Repeat the entries from the line containing "Expand the collapsed" down to the line containing "(x=144, y=405)", changing "Chromium" to "Firefox" and leaving everything else the same.

— START AVAILABLE DATA —

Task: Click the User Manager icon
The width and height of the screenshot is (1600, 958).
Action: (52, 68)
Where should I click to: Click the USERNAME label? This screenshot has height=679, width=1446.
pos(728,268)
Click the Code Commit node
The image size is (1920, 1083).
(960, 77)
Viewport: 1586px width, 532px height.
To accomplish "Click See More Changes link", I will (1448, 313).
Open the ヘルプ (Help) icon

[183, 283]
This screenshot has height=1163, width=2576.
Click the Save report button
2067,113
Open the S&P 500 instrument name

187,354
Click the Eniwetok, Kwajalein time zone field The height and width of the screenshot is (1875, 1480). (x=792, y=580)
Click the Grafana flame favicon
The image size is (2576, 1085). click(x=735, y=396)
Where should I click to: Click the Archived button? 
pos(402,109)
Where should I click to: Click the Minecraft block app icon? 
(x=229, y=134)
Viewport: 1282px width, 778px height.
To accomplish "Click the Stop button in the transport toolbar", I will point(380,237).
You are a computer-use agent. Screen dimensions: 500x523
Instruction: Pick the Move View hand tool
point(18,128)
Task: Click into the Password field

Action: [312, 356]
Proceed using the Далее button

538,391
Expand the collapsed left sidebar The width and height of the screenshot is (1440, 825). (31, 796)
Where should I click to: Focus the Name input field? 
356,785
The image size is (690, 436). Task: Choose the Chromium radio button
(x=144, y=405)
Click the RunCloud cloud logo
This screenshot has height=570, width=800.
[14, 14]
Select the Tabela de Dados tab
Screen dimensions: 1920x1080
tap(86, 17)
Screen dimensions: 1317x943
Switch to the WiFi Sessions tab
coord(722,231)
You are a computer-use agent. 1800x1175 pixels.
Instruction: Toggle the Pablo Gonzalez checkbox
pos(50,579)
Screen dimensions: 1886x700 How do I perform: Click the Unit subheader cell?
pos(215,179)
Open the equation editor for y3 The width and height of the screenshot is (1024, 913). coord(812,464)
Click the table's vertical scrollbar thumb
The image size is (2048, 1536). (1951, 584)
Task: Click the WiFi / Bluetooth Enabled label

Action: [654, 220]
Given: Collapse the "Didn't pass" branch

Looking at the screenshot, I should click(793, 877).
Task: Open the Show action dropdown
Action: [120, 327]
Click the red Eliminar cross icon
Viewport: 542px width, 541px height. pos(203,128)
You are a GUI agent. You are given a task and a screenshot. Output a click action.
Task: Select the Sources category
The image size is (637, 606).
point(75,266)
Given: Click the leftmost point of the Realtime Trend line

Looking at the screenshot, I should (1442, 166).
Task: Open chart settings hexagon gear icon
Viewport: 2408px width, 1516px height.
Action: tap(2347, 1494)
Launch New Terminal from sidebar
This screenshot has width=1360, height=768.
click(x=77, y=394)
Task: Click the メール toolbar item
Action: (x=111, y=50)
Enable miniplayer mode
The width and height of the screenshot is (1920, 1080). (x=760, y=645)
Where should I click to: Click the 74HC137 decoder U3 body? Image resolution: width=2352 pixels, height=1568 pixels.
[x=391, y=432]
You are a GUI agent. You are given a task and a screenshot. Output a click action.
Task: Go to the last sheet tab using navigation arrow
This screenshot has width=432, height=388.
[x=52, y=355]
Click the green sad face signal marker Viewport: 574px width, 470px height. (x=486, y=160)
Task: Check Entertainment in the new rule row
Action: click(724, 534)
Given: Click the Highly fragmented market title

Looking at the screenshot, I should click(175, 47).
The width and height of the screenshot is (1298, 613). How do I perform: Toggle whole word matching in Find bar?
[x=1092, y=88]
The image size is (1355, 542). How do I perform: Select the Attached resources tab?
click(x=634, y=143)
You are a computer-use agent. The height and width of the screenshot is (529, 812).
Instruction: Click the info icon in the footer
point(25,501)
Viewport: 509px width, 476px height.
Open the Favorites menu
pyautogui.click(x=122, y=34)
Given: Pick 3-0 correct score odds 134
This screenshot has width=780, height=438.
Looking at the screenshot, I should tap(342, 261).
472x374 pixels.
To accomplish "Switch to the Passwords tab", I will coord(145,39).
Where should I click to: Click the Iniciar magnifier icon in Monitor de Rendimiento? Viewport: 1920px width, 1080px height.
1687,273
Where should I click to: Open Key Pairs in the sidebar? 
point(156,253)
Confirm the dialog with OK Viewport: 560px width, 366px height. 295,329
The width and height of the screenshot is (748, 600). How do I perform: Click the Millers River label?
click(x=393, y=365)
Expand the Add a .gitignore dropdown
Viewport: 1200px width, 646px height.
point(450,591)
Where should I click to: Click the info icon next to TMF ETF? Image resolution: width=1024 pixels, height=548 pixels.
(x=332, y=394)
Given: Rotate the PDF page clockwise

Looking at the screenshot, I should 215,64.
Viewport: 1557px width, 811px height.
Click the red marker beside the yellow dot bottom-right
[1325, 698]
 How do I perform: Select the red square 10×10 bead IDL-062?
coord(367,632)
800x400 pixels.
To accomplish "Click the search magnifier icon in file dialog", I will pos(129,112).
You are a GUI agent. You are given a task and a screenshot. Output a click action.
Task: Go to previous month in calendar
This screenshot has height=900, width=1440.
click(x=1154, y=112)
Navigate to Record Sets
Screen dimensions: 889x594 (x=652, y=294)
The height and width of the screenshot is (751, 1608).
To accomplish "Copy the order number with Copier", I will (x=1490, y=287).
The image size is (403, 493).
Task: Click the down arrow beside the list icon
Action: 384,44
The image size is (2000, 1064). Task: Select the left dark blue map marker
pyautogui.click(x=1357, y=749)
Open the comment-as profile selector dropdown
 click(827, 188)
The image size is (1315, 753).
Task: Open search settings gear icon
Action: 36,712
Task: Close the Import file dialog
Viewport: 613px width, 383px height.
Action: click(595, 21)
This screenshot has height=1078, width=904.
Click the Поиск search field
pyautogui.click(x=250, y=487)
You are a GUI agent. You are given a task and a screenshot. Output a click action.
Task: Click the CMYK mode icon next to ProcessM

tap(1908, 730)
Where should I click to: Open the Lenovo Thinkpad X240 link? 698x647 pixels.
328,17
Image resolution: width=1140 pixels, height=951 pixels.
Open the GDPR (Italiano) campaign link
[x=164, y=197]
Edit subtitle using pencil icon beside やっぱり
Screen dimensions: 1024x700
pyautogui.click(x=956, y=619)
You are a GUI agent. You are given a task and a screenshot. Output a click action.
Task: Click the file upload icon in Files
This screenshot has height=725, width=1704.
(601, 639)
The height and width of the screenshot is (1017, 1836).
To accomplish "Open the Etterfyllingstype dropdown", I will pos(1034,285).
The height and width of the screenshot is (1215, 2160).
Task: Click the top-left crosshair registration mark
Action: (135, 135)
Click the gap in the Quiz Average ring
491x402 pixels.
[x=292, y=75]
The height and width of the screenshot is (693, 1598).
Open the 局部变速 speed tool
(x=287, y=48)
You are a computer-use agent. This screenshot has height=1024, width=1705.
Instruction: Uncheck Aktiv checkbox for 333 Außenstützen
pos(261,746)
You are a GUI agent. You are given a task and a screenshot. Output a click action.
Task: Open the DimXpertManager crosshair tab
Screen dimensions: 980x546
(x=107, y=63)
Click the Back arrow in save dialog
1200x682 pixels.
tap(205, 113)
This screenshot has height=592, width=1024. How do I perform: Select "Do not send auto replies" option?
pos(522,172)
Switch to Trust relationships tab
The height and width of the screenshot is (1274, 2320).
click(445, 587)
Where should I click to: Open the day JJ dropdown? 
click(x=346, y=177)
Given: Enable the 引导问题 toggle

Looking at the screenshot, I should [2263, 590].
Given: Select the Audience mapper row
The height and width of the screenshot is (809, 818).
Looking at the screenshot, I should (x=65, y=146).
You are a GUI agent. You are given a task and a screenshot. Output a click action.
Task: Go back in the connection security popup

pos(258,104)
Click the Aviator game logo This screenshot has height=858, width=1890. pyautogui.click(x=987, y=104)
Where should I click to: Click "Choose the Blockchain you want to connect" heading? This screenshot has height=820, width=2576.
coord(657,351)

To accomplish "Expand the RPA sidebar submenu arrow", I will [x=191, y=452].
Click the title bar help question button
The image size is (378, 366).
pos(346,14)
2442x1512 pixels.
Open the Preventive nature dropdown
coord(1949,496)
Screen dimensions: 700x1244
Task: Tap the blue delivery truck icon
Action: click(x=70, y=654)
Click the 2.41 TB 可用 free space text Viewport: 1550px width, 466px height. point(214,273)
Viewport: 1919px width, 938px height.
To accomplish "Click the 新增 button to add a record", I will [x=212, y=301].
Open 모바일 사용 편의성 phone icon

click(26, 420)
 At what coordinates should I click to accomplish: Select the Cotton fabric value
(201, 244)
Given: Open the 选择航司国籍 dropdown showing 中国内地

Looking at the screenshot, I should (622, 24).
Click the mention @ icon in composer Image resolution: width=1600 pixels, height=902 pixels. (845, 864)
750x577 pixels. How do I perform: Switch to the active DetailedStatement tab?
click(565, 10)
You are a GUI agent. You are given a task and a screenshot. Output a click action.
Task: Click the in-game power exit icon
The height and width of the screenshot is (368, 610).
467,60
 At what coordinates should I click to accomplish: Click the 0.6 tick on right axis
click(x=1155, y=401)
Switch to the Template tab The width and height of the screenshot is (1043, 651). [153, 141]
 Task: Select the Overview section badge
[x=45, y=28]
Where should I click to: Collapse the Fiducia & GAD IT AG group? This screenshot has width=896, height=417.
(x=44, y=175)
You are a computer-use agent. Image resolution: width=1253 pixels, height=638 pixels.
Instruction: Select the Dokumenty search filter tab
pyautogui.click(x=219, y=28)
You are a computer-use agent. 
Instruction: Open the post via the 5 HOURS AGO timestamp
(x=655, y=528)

— END AVAILABLE DATA —

## TASK RESPONSE
Expand the collapsed left sidebar The width and height of the screenshot is (1440, 825). (31, 796)
Where should I click to: Focus the Name input field? 
356,785
The image size is (690, 436). Task: Choose the Firefox radio button
(x=144, y=405)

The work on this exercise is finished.